The Khmer Empire was one of the most powerful empires in Southeast Asia. The empire, which grew out of the former kingdom of Chenla, at times ruled over vassalized parts of modern-day Laos, Thailand, Vietnam, Burma, and Malaysia. Its greatest legacy is Angkor.

Angkor bears testimony to the Khmer empire's immense power and wealth, as well as the variety of belief systems that it patronised over time. The empire's official religions included Hinduism and Mahayana Buddhism, until Theravada Buddhism prevailed, even among the lower classes, after its introduction from Sri Lanka in the 13th century. Modern researches by satellites have revealed Angkor to be the largest pre-industrial urban center in the world.
(temple statue)


Much of what is known of the ancient Khmer comes from the many stone murals. They offer first hand accounts of the 13th century and earlier. The ancient Khmer relied heavily on rice growing. The farmers planted rice near the banks of rivers or in the hills when it was flooded. The farms were irrigated by giant water reservoirs and canals. 
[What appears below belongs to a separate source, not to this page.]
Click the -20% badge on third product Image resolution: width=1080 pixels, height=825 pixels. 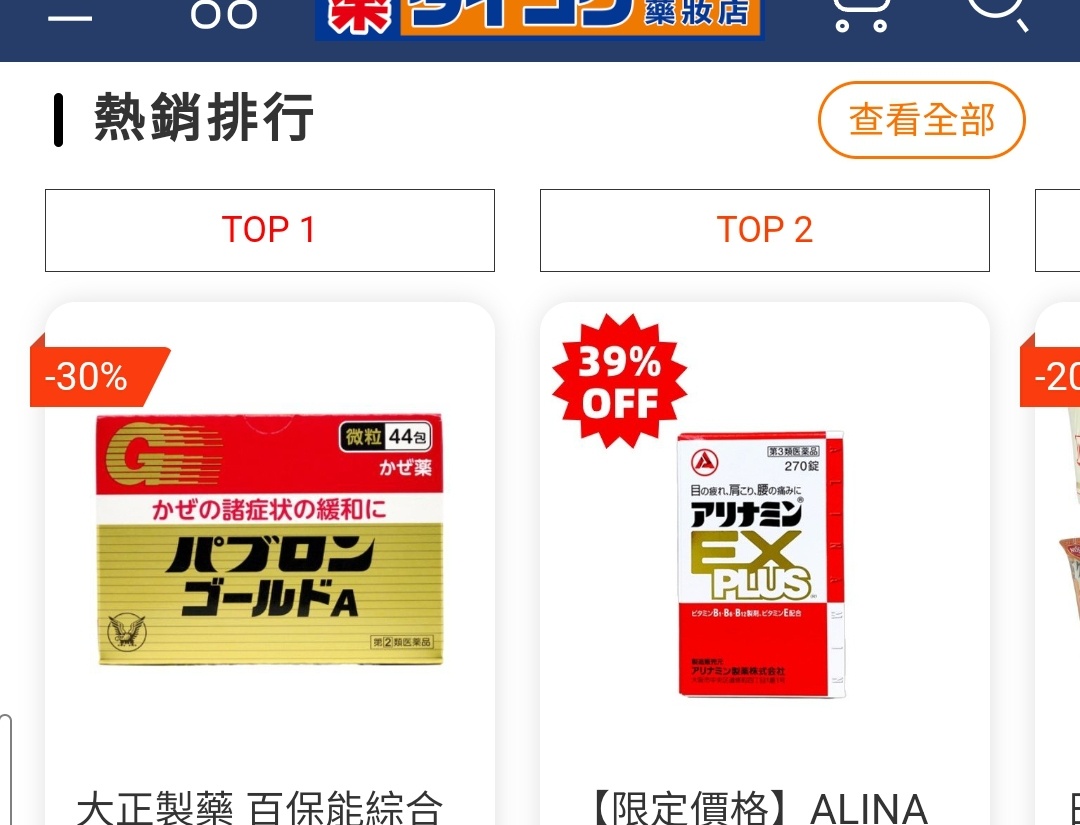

Sugar palm trees, fruit trees and vegetables were grown in the villages. 
Fishing gave the population their main source of protein, which was turned into Prahok or dried or roasted or steamed in banana leaves. Rice was the main staple along with fish. Pigs, cattle and poultry were kept under the farmers houses as they were on stilts to keep away from flooding.

Houses of farmers - were situated near the rice paddies on the edge of the cities, the walls were of woven bamboo, thatched roofs and were on stilts. A house was divided into three by woven bamboo walls. One was the parents' bedroom, another was the daughter's bedroom, and the largest was the living area. The sons slept wherever they could find space. The kitchen was at the back or a separate room. 

Nobles and kings lived in the palace and much larger houses in the city. They were made of the same materials as the farmers' houses, but the roofs were wooden shingles and had elaborate designs as well as more rooms. 


The common people wore a sampot which the front end was drawn between the legs and secured at the back by a belt. Nobles and kings wore finer and richer fabrics. Women wore a strip of cloth to cover the chest while noble women had a lengthened one that went over the shoulder. Men and women wore a Krama. The main religion was Hinduism, followed by Buddhism in popularity.